The news was devastating. Richie Hayward’s health was in severe jeopardy. He would need time off for tests. The process could take a year or more, no one was sure. Originally he was slated to continue touring until the end of the year. But that was not to be. Richie and I were in the back of a van in Gothenburg, Sweden, en route to the sound check and show that evening when he let me know he would not be able to tour beyond the upcoming show in Billings, MT, August 8, (the last of three one-off’s scheduled before the bulk of dates taking place after August 18).
A week later I was at home in the U.P. of Michigan on the phone with Paul Barrere, who was out in California. We discussed a short list of drummers we thought might be able to sit-in for Richie. This was a continuation of a discussion that had taken place in Europe. But now time was very short. I finally said to Paul, “I know the solution has got to be right in front of us, and it suddenly hit me”…..”Gabe Ford!”
__Gabe Ford has been a drum tech for Richie Hayward the last two-and-a-half years. Following Little Feat’s 2009 Jamaican excursion, Gabe flew from Montego Bay to Boston to embark on a six- week tour with his uncle Robben. Howard Burke, our front of house engineer and consummate fisherman, attended one of the shows from that tour April, 2009, at the Mondavi Art Center at UC Davis. He heard Gabe play drums that night with Robben Ford, Ruthie Foster, and Jorma Kaukonen from Hot Tuna. Howard was mightily impressed with Gabe’s performance and told me so on one of those unending bus rides we endure when Feat is on tour. (This conversation was certainly in the back of my mind when I mentioned Gabe Ford’s name to Paul a few months later.) __
On one of Feat’s most recent tours, I asked Gabe if he would consider playing percussion with us on any shows he would like. No pressure, just sit in with us when and if the spirit moved him. I told him Sam was fine with the idea and so was Richie. He told me that he would prefer to make sure Richie and Sam were taken care of. I said that that was fine, that I respected his decision. He obviously took his job very seriously.
Gabe is a quiet person who plays his cards extremely close to the vest. His eyes convey another story, though. He has a lot going on upstairs, that much was evident to me in years we spent touring around the world. Still, I didn’t really know who he was, and I don’t think anybody in our band or crew did either. I was struck by the fact that when Howard Burke approached him to sit in for Richie he didn’t flinch. He was asked if he thought he could handle it and he said without reservation yes. Who was this person that was wary of playing percussion with us but would step into the hot seat of one of the best drummers on the planet?

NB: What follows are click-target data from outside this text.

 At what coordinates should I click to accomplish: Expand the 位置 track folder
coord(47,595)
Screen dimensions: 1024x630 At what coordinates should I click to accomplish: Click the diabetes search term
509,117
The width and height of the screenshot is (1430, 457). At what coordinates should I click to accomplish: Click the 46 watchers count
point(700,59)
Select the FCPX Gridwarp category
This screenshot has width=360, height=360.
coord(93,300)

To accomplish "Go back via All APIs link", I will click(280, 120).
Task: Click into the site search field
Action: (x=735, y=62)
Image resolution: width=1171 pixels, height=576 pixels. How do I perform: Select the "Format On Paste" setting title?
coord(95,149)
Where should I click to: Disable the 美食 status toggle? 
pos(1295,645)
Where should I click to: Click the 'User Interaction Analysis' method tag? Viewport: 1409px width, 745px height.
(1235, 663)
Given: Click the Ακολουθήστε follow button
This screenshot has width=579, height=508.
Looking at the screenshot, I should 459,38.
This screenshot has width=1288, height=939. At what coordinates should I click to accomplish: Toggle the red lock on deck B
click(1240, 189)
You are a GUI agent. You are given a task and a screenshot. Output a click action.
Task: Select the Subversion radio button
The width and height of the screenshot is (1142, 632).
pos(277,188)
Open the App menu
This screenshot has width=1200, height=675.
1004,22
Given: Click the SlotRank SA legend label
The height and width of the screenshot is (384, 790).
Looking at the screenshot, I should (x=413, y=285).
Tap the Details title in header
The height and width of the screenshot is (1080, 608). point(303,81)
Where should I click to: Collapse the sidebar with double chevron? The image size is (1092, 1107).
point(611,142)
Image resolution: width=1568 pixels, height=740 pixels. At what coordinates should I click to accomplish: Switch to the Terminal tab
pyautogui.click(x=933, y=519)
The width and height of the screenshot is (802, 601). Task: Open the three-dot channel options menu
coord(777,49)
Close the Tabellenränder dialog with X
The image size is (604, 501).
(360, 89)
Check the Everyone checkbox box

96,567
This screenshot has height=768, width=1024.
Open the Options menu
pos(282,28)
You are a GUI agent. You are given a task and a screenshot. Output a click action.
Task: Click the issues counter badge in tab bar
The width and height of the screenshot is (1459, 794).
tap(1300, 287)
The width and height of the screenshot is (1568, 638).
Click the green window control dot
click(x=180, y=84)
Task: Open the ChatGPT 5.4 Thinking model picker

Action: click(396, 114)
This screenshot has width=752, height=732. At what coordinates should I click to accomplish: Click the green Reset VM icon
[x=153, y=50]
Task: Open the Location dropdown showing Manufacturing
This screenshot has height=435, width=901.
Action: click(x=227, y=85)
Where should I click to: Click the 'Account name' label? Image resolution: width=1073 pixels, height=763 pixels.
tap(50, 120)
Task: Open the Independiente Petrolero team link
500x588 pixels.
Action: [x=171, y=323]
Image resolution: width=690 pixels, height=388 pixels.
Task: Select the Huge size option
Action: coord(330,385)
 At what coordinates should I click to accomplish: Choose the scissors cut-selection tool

I asked Gabe what it was like to observe Richie’s playing the last couple of years. He told me that there were just bits here and there that he felt he might be able to incorporate into his style. Richie is one of the most unique drummers in the world. That said, Richie and Gabe share a lot of the same influences: Elvin Jones, perhaps the most prominent, along with Miles Davis, Coltrane, Howling Wolf, Paul Butterfield Blues Band, and on and on. Gabe told me that Richie’s drum parts were the thing that impressed him the most. Only Richie Hayward could have come up with the drum part for, “Hate To Lose.” (He used two snares, for example.) Richie plays in a free-form manner but with the element of orchestration. That orchestral quality was something Gabe was intensely aware of. He sat at the master’s feet, so to speak, for two-and-a-half years. Again, you couldn’t begin to buy that kind of education.
Our thoughts were very much with Richie that night, as well. Prayers and hope that he could rejoin us reflected the attitude of everyone (band, crew, friends and fans) connected to this family. We had, so far, negotiated riding the tail of the comet.